Sales launched in December and prices start at $2.4 million for a studio and $7.48 million for a two-bedroom, reaching as high as $15 million for one of three penthouses.
The former headquarters of Gucci, the project is expected to complete construction and welcome residents by the end of 2022.
The Corland555 W. 22nd St., Manhattan
Who said no to a water view?
The Cortland, a 25-story, 144-unit building designed by Robert AM Stern Architects and Olson Kundig was designed to look historic, but it’s actually brand new.
Made up of hand-laid bricks for the facade (how long did that take?!), the building at 555 W. 22nd St. fits right in with Chelsea’s maritime and industrial past, but promises the classiest extras on the market.

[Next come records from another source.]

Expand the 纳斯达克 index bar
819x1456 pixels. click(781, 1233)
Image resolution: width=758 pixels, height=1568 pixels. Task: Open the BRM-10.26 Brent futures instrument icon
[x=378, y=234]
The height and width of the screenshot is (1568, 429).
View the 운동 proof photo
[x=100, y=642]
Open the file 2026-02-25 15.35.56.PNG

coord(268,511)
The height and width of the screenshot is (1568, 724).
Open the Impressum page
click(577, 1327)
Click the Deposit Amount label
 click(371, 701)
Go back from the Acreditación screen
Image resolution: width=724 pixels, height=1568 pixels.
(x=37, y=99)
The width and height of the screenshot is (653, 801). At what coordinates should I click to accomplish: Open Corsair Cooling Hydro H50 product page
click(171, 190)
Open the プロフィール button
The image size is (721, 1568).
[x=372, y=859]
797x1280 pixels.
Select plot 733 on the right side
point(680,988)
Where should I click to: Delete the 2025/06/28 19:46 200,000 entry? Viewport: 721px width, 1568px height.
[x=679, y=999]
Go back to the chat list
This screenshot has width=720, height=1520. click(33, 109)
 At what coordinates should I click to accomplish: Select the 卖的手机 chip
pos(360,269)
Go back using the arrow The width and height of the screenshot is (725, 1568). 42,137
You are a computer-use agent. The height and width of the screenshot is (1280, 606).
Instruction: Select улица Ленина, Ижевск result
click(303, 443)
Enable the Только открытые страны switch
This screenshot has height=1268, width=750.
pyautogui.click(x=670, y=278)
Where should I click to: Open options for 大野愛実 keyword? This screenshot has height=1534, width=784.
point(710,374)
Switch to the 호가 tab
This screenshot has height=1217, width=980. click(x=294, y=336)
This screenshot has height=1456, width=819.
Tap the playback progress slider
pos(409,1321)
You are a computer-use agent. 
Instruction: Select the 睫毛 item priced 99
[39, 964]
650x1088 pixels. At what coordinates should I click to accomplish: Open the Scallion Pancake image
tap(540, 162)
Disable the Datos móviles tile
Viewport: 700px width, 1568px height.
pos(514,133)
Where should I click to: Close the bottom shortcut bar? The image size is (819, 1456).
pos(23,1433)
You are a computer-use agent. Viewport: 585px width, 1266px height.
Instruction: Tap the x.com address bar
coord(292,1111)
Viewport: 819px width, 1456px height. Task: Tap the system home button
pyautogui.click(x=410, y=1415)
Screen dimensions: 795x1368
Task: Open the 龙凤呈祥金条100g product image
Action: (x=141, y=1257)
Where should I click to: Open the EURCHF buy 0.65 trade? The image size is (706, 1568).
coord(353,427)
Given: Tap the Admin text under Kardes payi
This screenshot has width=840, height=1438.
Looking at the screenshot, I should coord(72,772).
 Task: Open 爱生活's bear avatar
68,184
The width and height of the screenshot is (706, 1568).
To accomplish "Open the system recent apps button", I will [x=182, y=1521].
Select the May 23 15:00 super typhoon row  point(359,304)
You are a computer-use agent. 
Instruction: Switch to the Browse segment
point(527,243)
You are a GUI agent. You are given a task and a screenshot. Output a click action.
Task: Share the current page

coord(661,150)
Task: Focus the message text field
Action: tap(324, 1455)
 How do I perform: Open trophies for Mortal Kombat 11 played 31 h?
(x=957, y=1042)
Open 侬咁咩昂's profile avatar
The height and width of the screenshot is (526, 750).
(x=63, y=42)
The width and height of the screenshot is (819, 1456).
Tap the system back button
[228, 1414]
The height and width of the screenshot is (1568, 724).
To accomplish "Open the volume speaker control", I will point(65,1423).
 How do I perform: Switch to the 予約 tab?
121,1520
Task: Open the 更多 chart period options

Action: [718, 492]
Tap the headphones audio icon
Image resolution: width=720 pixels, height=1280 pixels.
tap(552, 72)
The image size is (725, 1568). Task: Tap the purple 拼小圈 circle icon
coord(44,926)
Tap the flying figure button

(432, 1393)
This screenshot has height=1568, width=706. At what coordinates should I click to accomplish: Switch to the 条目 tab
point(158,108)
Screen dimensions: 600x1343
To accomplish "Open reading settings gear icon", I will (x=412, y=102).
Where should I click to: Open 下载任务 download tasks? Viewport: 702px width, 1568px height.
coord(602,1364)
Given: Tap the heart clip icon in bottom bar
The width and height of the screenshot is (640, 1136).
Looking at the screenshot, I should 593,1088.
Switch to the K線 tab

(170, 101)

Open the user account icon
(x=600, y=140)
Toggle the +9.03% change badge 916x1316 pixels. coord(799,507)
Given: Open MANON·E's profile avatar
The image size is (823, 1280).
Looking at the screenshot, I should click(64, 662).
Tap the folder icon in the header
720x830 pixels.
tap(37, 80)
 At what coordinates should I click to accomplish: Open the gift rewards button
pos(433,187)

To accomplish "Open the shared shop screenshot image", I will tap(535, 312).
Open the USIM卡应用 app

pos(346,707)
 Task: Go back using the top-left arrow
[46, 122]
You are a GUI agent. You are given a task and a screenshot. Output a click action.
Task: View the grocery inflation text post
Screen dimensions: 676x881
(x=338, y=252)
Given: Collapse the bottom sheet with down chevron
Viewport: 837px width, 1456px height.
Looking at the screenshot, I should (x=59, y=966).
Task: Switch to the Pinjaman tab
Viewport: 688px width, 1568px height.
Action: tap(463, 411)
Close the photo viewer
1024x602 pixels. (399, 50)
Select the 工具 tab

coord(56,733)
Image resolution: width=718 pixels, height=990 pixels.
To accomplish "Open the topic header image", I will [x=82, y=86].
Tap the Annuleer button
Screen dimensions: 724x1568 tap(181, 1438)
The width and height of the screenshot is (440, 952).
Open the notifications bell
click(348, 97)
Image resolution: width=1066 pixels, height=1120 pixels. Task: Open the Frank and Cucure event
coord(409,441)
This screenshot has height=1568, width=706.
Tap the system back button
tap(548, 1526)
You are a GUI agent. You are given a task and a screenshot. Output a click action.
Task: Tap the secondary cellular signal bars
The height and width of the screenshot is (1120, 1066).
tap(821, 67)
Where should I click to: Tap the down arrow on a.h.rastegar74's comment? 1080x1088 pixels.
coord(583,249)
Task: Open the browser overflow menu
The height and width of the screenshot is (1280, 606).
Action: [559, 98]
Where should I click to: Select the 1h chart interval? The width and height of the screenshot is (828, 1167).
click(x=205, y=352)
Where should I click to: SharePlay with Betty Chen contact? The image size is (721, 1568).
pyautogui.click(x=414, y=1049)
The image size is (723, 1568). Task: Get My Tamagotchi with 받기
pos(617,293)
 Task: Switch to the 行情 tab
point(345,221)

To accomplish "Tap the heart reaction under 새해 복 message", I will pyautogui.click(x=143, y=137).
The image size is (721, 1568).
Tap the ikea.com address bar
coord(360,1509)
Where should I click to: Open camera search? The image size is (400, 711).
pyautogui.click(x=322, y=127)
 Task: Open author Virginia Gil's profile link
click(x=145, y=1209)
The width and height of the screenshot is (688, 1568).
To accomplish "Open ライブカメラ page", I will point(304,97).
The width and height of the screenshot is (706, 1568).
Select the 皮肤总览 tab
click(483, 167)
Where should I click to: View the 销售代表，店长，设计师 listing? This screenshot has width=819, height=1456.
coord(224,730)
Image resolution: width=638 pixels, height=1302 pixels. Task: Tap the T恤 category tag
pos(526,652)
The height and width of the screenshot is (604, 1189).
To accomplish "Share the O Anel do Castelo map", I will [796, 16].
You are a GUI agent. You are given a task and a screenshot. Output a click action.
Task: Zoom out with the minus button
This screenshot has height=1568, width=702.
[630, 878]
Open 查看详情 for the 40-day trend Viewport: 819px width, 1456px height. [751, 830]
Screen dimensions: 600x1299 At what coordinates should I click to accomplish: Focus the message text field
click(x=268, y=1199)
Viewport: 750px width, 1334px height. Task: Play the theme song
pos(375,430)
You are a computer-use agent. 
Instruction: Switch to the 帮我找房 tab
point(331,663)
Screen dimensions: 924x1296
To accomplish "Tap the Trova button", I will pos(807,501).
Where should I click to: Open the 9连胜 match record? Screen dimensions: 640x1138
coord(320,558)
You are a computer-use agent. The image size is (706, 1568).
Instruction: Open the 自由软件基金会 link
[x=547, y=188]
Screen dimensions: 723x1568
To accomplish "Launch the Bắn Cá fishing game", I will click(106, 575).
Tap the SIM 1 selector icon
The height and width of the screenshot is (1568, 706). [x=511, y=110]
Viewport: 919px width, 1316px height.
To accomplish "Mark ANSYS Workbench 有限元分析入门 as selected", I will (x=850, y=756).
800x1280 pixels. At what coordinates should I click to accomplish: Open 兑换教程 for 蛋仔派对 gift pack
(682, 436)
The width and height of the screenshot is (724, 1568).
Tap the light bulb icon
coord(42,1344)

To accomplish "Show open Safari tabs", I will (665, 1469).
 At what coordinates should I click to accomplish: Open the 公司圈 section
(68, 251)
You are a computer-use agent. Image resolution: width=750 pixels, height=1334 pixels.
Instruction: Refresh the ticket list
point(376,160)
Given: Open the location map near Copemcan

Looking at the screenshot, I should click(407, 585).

Its luxury amenities include a private car court, event lounge, game room, screening room, double-height children’s playroom, 75-foot swimming pool, children’s pool, squash court, a gym and a yoga studio.
Apartments feature high ceilings, open-plan living and dining areas, floor-to-ceiling windows with panoramic water views, marble fireplaces and outdoor terraces in some units, brushed Italian artisan metallic lacquered cabinetry by hand, Statuario Belgia marble imported from Carrara, marble bathrooms from the Henraux quarry (one of the oldest in Italy), rain showers, heated floors, etc.
The building should receive its occupancy certificate this summer.
“The Cortland is a truly design-driven building that represents a remarkable collaboration between two architectural icons,” said Andrew Orchulli, senior vice president at Related Companies. “The classic exterior, modern interiors, hospitality-focused amenities, and prime location across from Hudson River Park will provide a living experience that is only available at Cortland.”